Nogueira é alvo de investigação do Ministério Público do Rio de Janeiro que apurou a prática de "rachadinha" no gabinete de Flávio Bolsonaro. Ele teve sigilos fiscal e bancário quebrados por autorização judicial quando o caso estava na primeira instância no Rio.
Em fevereiro do ano passado, o STJ (Superior Tribunal de Justiça) anulou as quebras de sigilo. A investigação segue sendo tocada pelo MP fluminense.
Em 2021, Marcelo Nogueira brigou com Ana Cristina, por desavenças de ordem trabalhista. Desde então ele vem relatando em público supostos crimes da ex-empregadora.
Nogueira já havia dito que entregava salário, 13º e férias em dinheiro vivo a Cristina. Também disse que devolvia 80% do seu salário quando ficou no gabinete de Flávio.
O que dizem os envolvidos O UOL conversou com Edison Magalhães, antigo proprietário da mansão. Ele informou que a negociação foi feita por sua mulher, que já faleceu, com Cristina, e que foi feita legalmente.

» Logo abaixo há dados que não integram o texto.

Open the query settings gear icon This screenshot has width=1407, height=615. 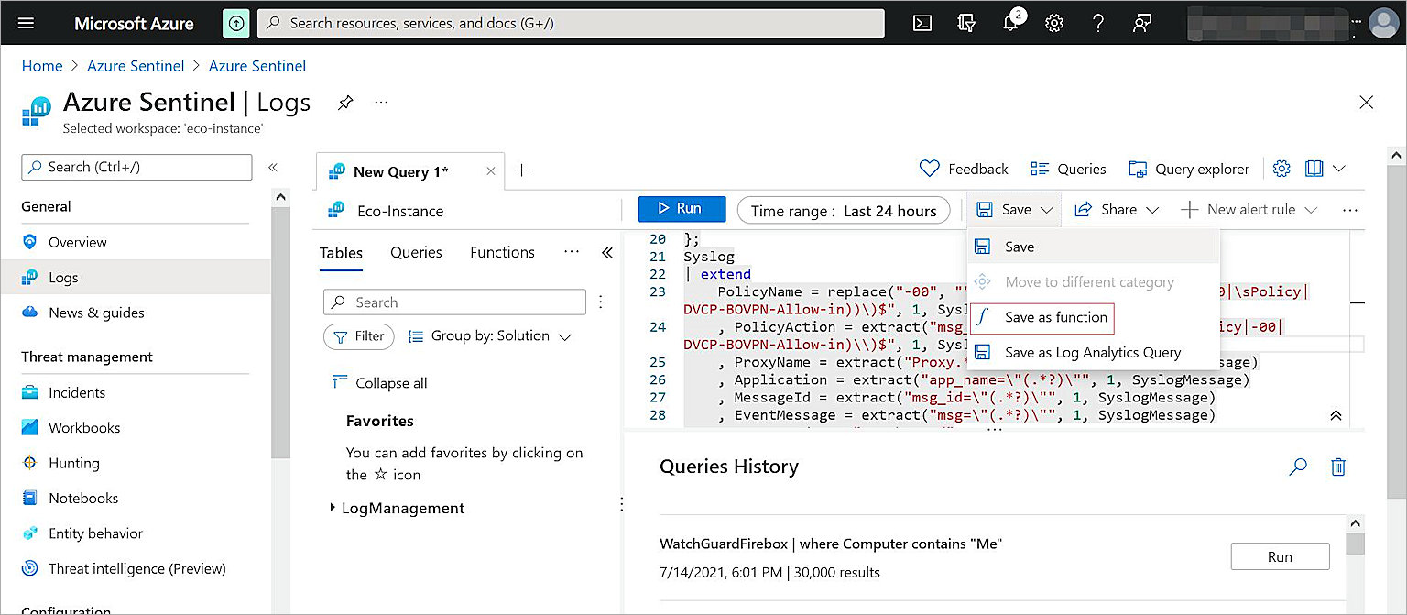pyautogui.click(x=1282, y=169)
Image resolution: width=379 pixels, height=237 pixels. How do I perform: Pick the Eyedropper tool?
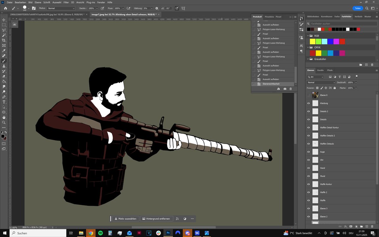[4, 51]
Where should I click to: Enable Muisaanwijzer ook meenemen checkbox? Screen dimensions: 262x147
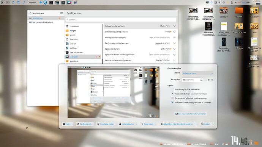coord(172,89)
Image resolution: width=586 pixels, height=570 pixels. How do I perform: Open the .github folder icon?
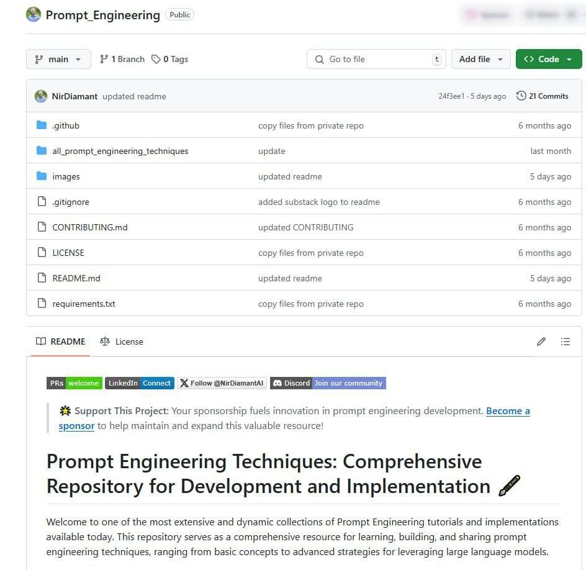coord(42,125)
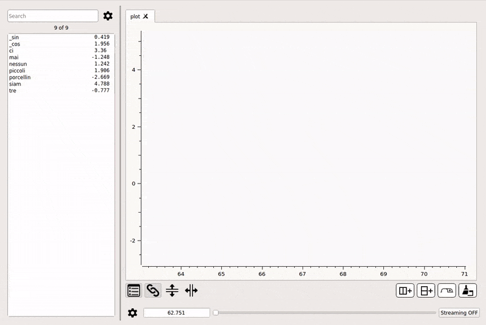Click the horizontal zoom-fit arrows icon

coord(191,290)
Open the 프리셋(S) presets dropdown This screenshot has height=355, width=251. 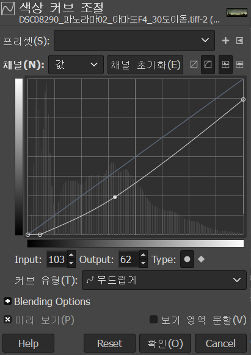pos(134,41)
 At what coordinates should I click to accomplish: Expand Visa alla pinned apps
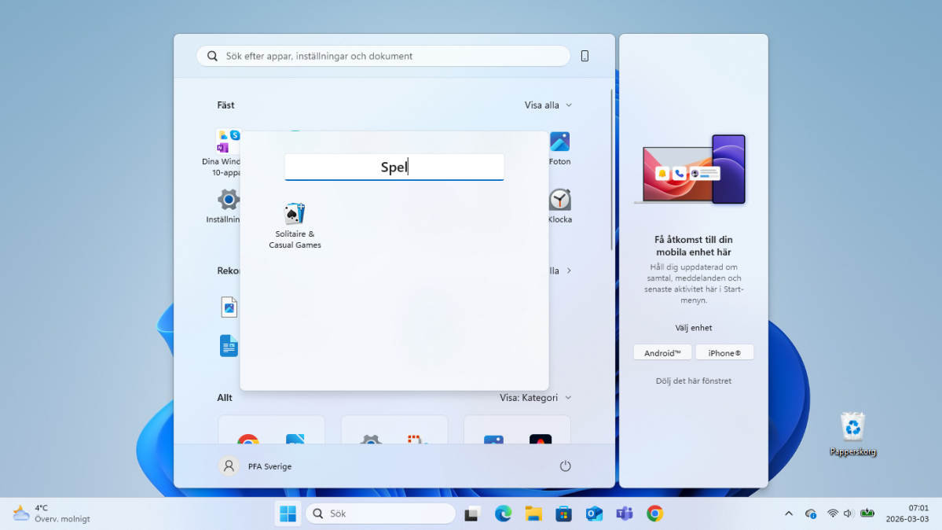[x=548, y=105]
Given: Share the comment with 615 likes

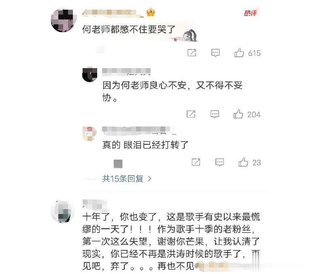Looking at the screenshot, I should [192, 53].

Ele disse que não se recordava dos detalhes devido ao tempo, mas que eles estariam em acordo com o que foi declarado na escritura.
Ao UOL, Cristina negou ter havido pagamento "por fora" na compra da casa. Segundo ela, o valor venal do imóvel era maior que o real por se tratar de "avaliação artificial" da prefeitura do Rio. "Prefeituras de todo Brasil fazem isso para cobrar IPTU maior e aumentar a arrecadação", afirmou.

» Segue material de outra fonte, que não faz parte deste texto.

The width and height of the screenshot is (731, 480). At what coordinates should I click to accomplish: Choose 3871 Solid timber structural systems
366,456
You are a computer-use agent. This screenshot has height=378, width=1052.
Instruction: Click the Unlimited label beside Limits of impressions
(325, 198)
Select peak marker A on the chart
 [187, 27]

De acordo com a ex-mulher de Bolsonaro, à época dos fatos, "o imóvel foi comprado pelo valor real de mercado regular e dentro da lei".
"Querem atingir o presidente em época de campanha, criando especulação sobre coisas que não existem, de 20 anos atrás. Fazem isso por não encontrarem nenhuma irregularidade no governo", afirmou.
O UOL procurou o presidente Jair Bolsonaro, por meio da assessoria do governo, mas ele não se manifestou antes da publicação da reportagem.
Na terça, o presidente demonstrou irritação ao ser questionado sobre as negociações em dinheiro do patrimônio familiar. "Qual é o problema de comprar com dinheiro vivo algum imóvel, eu não sei o que está escrito na matéria... Qual é o problema?", disse o presidente após participar de uma sabatina promovida pela União Nacional do Comércio e dos Serviços. "O que eu tenho a ver com o negócio deles?", questionou sobre os filhos e a familiares que moram no Vale do Ribeira (SP).
"Então tudo bem. Investiga, meu Deus do céu. Quantos imóveis são? Mais de cem imóveis... Quem comprou? Eu? A minha família? Meus filhos já foram investigados. Desde quando eu assumi, quatro anos de pancada em cima do Flávio, do Carlos, Eduardo menos... Familiares meus do Vale do Ribeira. Eu tenho cinco irmãos no Vale do Ribeira."